Project

General

Profile

Bug #182

Trajectory bug after agressive velocity command

Added by Pol MORDEL 5 months ago. Updated 5 months ago.

Status:
New
Priority:
High

Description

Hi all,

While doing visual servoing task on an apriltag with 2Uavs running pocolibs, we suffered a crash when the slave robot had to respond to some agressive modification of the velocity command. We then did numerous test with multiple quadrotor and were able to reproduce this crash every time we tried to mess around with the velocity command. We were even able to reproduce it in simulation using mrsim. To illustrate our issue, you can download videos/figures and logs of one simulation here : https://filesender.renater.fr/?s=download&token=900aba4b-3d28-14fd-bd45-89add8c4e8d7


Files

cmdVel20Hz.png (24.2 KB) cmdVel20Hz.png test velocity command Pol MORDEL, 2018-10-30 15:33
genom3-pocolibs.patch (1.15 KB) genom3-pocolibs.patch Anthony Mallet, 2018-10-30 18:56

Associated revisions

Revision 1084832b (diff)
Added by Anthony Mallet 5 months ago

Don't stop simulink simulation upon transaction error in genomix blocks

When sending a request or reading a port, genomix can report regular/expected
component errors.
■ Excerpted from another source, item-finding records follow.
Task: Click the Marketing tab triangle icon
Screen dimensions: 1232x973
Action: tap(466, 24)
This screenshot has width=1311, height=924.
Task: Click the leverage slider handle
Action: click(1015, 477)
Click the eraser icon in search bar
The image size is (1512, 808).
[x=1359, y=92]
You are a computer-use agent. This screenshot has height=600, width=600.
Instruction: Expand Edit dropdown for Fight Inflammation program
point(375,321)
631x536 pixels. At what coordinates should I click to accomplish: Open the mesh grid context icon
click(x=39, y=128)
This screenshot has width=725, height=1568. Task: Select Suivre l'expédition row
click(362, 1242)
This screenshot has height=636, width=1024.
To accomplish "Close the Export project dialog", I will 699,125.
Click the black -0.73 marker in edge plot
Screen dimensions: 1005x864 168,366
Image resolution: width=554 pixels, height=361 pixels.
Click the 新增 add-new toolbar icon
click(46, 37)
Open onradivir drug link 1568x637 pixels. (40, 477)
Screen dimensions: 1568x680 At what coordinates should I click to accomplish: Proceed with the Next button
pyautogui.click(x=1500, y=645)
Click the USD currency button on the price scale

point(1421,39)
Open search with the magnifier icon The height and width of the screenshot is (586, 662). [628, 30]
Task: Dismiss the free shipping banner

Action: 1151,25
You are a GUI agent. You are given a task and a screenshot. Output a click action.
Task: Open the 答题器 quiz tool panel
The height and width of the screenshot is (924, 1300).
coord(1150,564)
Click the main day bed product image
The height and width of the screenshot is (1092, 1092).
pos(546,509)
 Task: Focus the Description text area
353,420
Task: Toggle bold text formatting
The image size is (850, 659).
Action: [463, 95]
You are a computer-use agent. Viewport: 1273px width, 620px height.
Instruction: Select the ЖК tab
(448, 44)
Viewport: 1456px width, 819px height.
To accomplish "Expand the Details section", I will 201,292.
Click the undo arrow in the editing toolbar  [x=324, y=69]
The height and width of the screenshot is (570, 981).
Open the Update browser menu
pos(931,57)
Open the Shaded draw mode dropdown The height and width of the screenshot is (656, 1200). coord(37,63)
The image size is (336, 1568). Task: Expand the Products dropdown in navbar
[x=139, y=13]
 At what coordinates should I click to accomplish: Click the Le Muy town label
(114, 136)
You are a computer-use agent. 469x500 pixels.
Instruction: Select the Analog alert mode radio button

In this case, don't stop the simulation and simply report the
error through two additional output ports: errno and errmsg. Those ports can be
checked in order to take appropriate decisions, depending on the error.

errno is the http status code in case of error, or 0 on success.
errmsg is a uint8 array that can be converted to a string to get the
json-encoded error message from genomix.

Other errors, like invalid port name, request name or communication issues are
still reported as fatal errors in simulink.

This should help with issue #182

Revision 139c0f68 (diff)
Added by Anthony Mallet 5 months ago

Mitigate the S_csLib_TOO_MANY_RQST_IDS error in client/c

When sending a request with the *_rqst() client functions, it may happen that
the csLib client mailbox is full of pending requests, preventing the new
request from being sent.

This might in particular happen if the the doevents() function has not been
called recently/frequently enough. To mitigate this, the *_rqst() functions now
try to empty the csLib mailbox themselves and try one more time to send the
request. If this still fails with a S_csLib_TOO_MANY_RQST_IDS, the error
reported. This is because the error might actually be a legitimate error
due to a large number of unterminated requests.

In order to implement this properly, the dovents() function is split in a
recv() function that processes the csLib mailbox and decodes the results, and
the doevents() function itself that invokes the callbacks associated to
requests replies (if any) that have been updated by recv(). The _rqst()
function only invokes the recv() part upon a S_csLib_TOO_MANY_RQST_IDS, so as
to not recursively process any callbacks.

While here, the error S_csLib_TOO_MANY_RQST_IDS is now reported as a
"genom::too_many_activities", instead of the previous "genom::mwerr"
exception. This may make it easier for clients to detect this situation.

This addresses issue #182

History

#1

Updated by Pol MORDEL 5 months ago

While we looked into detail into those crash. We are now pretty sure that it comes from maneuver and the kdtp trajectory generation that cannot follow multiple velocity sudden variation.

#2

Updated by Pol MORDEL 5 months ago

As shown in the figure angular_velocity.fig, we noticed as well a non-continuation into the yaw velocity conversion caused by ** if (fabs(dyaw) < 0.25) {
dqw = 1 - dyaw2/8; /
cos(dyaw/2) ± 1e-5 /
dqz = (0.5 - dyaw2/48) * dyaw; /
sin(dyaw/2) ± 1e-6 */
}. Though we do not think it is the cause of our main issue, we did not understand what is done here ?

#3

Updated by Pol MORDEL 5 months ago

I know that you do not use maneuver::velocity at Laas but could you look into this to give your opinion about this issue please ?

Thank you very much

#4

Updated by Anthony Mallet 5 months ago

On Thursday 25 Oct 2018, at 19:15, Pol MORDEL wrote:

As shown in the figure angular_velocity.fig, we noticed as well a
non-continuation into the yaw velocity conversion caused by ** if
(fabs(dyaw) < 0.25) {
dqw = 1 - dyaw2/8; /
cos(dyaw/2) ± 1e-5 /
dqz = (0.5 - dyaw2/48) * dyaw; /
sin(dyaw/2) ± 1e-6 */
}. Though we do not think it is the cause of our main issue, we
did not understand what is done here ?

I don't see a discontinuity in the logs, the yaw, wz, dwz and ddwz
seem consistent to me at first sight.
What are you sending for wz and duration during this phase?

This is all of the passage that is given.